■ TASK TO COMPLETE: Set out exactly, line by line, the stretch of data below that begins at the line containing "Where should I click to: Click the AWX" and ends at the line containing "Open the Game", with both ends kept.

━━ GIVEN ENTRIES

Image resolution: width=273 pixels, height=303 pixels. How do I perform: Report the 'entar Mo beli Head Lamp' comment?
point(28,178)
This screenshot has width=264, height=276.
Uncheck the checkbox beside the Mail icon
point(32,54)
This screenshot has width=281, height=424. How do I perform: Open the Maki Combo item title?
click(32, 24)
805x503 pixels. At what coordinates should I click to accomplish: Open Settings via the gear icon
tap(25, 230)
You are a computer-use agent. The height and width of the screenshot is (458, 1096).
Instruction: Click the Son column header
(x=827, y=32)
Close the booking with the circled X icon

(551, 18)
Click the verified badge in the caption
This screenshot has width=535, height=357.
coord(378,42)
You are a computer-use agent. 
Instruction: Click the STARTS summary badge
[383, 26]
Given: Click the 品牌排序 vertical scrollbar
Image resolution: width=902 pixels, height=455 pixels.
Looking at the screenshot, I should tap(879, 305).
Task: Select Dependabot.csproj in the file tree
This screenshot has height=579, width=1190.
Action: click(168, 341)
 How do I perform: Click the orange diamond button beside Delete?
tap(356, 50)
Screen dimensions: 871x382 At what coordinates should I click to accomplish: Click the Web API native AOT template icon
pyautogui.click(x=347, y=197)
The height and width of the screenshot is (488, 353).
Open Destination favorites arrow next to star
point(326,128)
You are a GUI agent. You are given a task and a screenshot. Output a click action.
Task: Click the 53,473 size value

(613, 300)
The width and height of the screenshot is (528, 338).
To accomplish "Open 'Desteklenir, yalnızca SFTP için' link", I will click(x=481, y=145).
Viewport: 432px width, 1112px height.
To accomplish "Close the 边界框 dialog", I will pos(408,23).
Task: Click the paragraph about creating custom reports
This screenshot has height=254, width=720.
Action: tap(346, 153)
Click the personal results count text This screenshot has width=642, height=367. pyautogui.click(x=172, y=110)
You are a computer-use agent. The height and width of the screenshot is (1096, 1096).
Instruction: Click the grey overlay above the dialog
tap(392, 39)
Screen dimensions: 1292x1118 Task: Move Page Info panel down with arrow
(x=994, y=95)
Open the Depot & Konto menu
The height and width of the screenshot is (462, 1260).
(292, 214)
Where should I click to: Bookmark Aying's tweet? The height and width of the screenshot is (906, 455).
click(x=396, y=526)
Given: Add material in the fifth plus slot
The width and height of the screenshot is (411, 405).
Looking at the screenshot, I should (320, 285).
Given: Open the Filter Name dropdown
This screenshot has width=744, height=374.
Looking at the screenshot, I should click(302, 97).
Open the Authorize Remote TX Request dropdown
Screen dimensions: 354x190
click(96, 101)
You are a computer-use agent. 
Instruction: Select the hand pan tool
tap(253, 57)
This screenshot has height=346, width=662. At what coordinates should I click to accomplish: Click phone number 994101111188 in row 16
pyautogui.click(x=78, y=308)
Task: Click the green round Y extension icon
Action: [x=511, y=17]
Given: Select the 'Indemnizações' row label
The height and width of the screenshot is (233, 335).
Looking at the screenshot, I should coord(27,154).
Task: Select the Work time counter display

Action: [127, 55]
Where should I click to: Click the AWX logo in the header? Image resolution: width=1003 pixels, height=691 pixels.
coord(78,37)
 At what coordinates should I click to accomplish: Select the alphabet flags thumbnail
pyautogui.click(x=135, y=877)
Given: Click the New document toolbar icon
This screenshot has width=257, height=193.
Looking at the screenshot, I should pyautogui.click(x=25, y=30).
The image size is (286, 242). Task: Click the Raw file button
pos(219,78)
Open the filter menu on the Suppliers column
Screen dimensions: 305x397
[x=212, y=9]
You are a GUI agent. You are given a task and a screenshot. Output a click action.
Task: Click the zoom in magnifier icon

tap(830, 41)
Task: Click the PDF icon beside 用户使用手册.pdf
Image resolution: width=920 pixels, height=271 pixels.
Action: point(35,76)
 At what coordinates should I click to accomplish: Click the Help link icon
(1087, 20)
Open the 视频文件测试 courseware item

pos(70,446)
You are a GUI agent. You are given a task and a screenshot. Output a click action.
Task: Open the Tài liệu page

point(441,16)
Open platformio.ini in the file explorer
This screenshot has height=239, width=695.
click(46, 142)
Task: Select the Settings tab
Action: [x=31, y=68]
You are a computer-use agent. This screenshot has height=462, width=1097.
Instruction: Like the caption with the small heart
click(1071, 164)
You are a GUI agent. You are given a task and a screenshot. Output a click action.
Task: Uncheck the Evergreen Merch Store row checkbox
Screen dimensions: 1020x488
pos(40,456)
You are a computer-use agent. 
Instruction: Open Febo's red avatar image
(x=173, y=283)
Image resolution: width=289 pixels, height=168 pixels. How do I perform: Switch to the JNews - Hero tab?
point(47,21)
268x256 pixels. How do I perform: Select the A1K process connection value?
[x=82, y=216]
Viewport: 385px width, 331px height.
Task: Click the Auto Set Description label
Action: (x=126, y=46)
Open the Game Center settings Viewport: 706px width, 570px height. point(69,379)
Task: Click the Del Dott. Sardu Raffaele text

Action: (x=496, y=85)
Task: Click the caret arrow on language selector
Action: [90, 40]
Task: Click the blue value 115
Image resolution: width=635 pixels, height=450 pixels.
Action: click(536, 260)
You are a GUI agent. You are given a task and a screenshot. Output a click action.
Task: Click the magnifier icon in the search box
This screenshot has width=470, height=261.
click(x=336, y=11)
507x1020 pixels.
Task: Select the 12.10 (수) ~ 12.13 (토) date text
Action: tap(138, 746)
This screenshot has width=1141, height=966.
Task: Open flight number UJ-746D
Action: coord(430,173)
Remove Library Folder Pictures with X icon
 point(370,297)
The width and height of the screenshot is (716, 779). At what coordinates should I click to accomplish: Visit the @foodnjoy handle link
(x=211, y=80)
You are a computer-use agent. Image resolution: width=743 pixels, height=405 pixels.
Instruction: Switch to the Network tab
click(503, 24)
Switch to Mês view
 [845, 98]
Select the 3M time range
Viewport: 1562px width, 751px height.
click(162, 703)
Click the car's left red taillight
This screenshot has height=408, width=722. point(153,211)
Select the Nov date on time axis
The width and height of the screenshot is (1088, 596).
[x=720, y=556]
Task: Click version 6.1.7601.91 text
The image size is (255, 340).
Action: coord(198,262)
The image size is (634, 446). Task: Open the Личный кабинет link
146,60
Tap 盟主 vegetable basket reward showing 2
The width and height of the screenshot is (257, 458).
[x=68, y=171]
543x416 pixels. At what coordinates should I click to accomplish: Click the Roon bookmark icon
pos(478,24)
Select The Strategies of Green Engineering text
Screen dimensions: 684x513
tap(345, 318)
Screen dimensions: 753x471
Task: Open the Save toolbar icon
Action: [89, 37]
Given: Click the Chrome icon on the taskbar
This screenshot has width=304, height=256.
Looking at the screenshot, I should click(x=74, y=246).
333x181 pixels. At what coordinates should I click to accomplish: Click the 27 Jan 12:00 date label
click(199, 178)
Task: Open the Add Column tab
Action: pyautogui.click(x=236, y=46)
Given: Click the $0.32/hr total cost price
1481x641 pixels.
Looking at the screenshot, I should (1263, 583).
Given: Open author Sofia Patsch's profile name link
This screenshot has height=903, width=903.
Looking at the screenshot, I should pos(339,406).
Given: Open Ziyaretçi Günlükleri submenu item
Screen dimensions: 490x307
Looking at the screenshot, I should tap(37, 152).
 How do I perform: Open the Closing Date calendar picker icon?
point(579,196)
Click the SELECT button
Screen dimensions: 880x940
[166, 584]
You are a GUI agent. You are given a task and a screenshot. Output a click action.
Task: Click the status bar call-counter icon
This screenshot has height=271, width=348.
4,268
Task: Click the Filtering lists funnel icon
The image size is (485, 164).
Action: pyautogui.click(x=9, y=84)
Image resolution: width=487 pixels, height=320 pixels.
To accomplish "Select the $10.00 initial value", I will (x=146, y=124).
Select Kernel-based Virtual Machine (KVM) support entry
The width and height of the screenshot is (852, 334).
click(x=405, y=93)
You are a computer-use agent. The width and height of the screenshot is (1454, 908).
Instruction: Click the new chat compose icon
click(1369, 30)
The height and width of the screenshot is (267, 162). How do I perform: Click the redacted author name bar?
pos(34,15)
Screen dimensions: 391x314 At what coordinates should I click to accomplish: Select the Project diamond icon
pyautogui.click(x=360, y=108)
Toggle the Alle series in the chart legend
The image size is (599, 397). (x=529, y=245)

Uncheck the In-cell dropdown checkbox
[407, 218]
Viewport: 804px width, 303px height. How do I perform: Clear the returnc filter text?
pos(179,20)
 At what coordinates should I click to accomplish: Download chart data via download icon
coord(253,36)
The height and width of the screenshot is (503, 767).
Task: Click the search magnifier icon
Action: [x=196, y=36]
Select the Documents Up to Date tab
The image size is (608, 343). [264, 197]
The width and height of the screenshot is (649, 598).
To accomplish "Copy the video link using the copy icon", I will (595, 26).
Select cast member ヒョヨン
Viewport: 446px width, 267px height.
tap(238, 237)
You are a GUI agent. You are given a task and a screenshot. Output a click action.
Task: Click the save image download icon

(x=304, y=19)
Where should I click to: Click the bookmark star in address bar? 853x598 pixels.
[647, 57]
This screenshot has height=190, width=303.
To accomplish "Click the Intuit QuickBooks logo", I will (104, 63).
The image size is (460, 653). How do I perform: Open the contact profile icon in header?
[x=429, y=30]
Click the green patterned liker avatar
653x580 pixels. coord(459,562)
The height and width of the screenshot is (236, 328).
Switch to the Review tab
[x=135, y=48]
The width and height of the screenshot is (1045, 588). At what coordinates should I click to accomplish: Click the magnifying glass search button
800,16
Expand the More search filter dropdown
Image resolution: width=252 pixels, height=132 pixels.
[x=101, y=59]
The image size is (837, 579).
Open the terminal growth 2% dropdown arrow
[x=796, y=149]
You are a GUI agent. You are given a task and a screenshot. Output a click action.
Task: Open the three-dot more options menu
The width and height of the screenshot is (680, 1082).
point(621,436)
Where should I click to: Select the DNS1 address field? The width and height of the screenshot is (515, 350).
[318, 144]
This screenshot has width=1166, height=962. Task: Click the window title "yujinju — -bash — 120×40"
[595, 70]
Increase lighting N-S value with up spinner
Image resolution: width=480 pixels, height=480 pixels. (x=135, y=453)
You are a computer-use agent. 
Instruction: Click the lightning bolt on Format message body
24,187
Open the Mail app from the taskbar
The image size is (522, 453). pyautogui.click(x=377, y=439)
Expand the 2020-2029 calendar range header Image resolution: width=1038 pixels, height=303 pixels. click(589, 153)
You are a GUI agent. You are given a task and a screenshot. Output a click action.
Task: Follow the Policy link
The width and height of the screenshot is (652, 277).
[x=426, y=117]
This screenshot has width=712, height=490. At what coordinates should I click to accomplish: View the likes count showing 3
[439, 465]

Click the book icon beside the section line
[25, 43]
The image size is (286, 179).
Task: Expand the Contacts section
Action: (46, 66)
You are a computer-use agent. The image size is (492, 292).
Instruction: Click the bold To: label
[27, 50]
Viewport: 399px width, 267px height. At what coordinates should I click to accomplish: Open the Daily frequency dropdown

━━━━

■ OUTPUT FOR THIS EXERCISE:
Where should I click to: Click the AWX logo in the header? Image resolution: width=1003 pixels, height=691 pixels.
coord(78,37)
 At what coordinates should I click to accomplish: Select the alphabet flags thumbnail
pyautogui.click(x=135, y=877)
Given: Click the New document toolbar icon
This screenshot has width=257, height=193.
Looking at the screenshot, I should pyautogui.click(x=25, y=30).
The image size is (286, 242). Task: Click the Raw file button
pos(219,78)
Open the filter menu on the Suppliers column
Screen dimensions: 305x397
[x=212, y=9]
You are a GUI agent. You are given a task and a screenshot. Output a click action.
Task: Click the zoom in magnifier icon

tap(830, 41)
Task: Click the PDF icon beside 用户使用手册.pdf
Image resolution: width=920 pixels, height=271 pixels.
Action: point(35,76)
 At what coordinates should I click to accomplish: Click the Help link icon
(1087, 20)
Open the 视频文件测试 courseware item

pos(70,446)
You are a GUI agent. You are given a task and a screenshot. Output a click action.
Task: Open the Tài liệu page

point(441,16)
Open platformio.ini in the file explorer
This screenshot has height=239, width=695.
click(46, 142)
Task: Select the Settings tab
Action: [x=31, y=68]
You are a computer-use agent. This screenshot has height=462, width=1097.
Instruction: Like the caption with the small heart
click(1071, 164)
You are a GUI agent. You are given a task and a screenshot. Output a click action.
Task: Uncheck the Evergreen Merch Store row checkbox
Screen dimensions: 1020x488
pos(40,456)
You are a computer-use agent. 
Instruction: Open Febo's red avatar image
(x=173, y=283)
Image resolution: width=289 pixels, height=168 pixels. How do I perform: Switch to the JNews - Hero tab?
point(47,21)
268x256 pixels. How do I perform: Select the A1K process connection value?
[x=82, y=216]
Viewport: 385px width, 331px height.
Task: Click the Auto Set Description label
Action: (x=126, y=46)
Open the Game Center settings Viewport: 706px width, 570px height. point(69,379)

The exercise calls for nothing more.